Jesus Christ ordered his disciples go forth and teach all nations (Matt. 28:19); Christian missions are the response to this command. The history of missions is, to a large extent, the history of the spread and growth Christianity from its origins in the Holy Land, to the Roman Empire, Europe and beyond.

Roman Empire

Paul mission2.jpg

The Acts of the Apostles, written by Saint Paul, is the chronicle of the first Christian missions.

Thanks to Paul and other aposltes, the church spread until by 100 AD it reached most of the great Mediterranean cities; the rural areas remained pagan. By 300 AD Christianity was a dominant force in the Greek-speaking reals on the eastern half of the Roman Empire. In 313 AD it was proclaimed an official religion of the Roman Empire. By 400 AD it had extended as far as India in the east and Ireland in the west. The following centuries saw the expansion of the church into northern Europe, and the evangelization of Germany and Scandinavia continued through the early medieval period.

Barbarian invasions

Wave after wave of Barbarian invasions hiot the western half of the Roman Empire after 400 AD. Each in turn was converted to Christianity.

* [GOAL OF THE EXERCISE]:
Print the stretch of the passage about Christian missions from "Paul mission2.jpg" through "converted to Christianity.", word for word. Rely only on the passage about Christian missions, with nothing brought in from outside it.

* [EXCERPTED DATA]:
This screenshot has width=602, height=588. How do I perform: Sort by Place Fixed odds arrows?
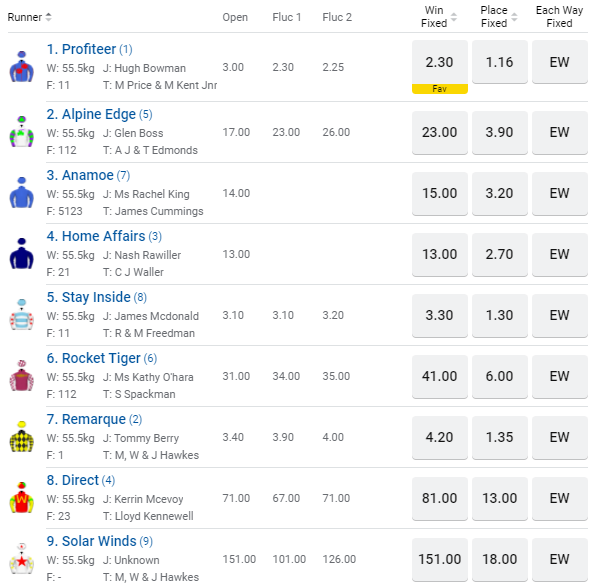(x=515, y=17)
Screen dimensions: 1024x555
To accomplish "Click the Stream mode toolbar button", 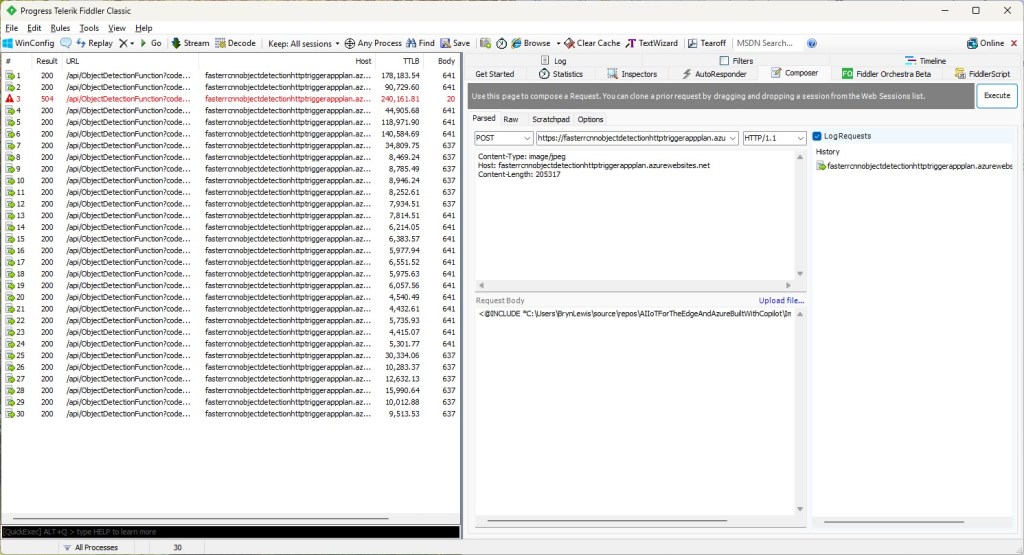I will click(x=190, y=43).
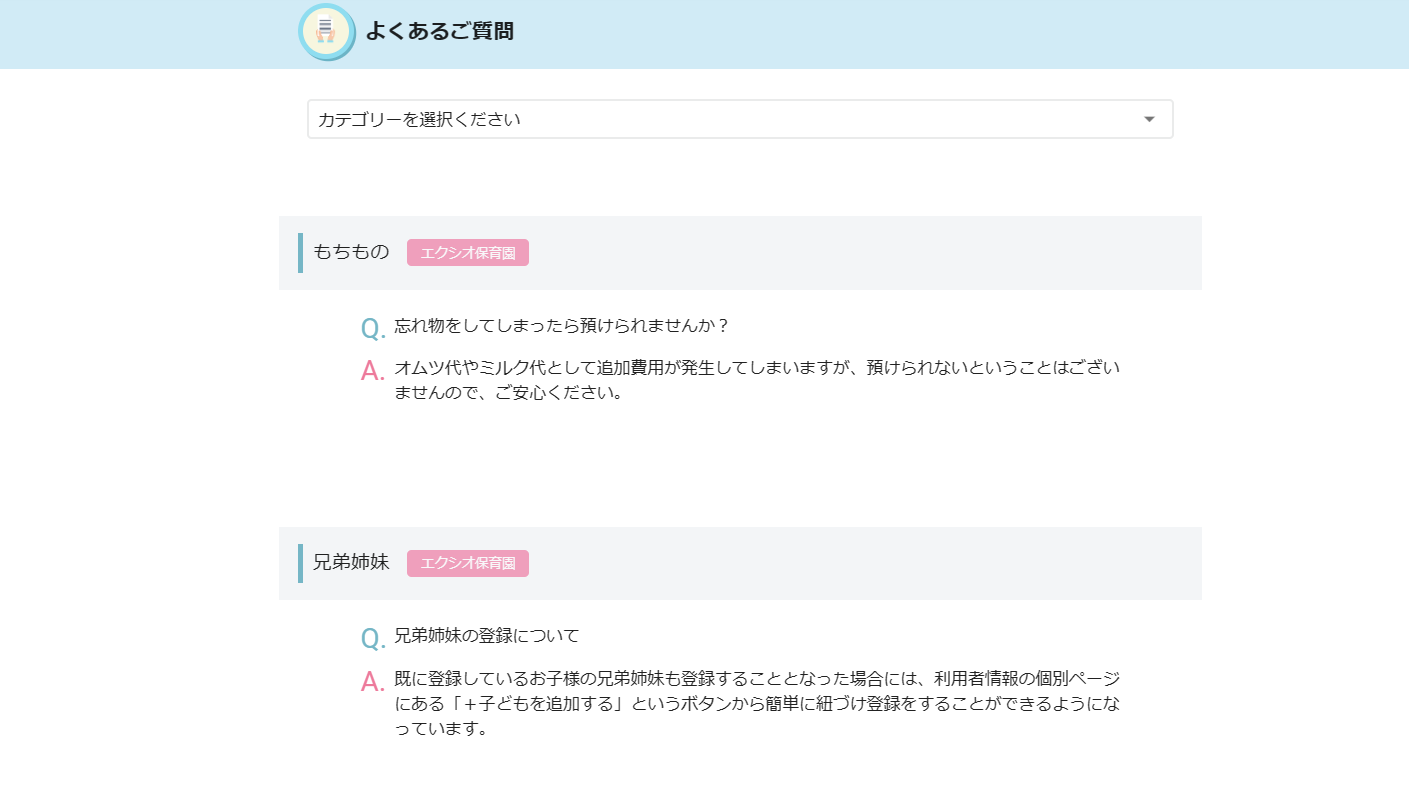
Task: Click the blue accent bar left of もちもの
Action: tap(300, 253)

* [CORRECT RESPONSE]:
Paul mission2.jpg

The Acts of the Apostles, written by Saint Paul, is the chronicle of the first Christian missions.

Thanks to Paul and other aposltes, the church spread until by 100 AD it reached most of the great Mediterranean cities; the rural areas remained pagan. By 300 AD Christianity was a dominant force in the Greek-speaking reals on the eastern half of the Roman Empire. In 313 AD it was proclaimed an official religion of the Roman Empire. By 400 AD it had extended as far as India in the east and Ireland in the west. The following centuries saw the expansion of the church into northern Europe, and the evangelization of Germany and Scandinavia continued through the early medieval period.

Barbarian invasions

Wave after wave of Barbarian invasions hiot the western half of the Roman Empire after 400 AD. Each in turn was converted to Christianity.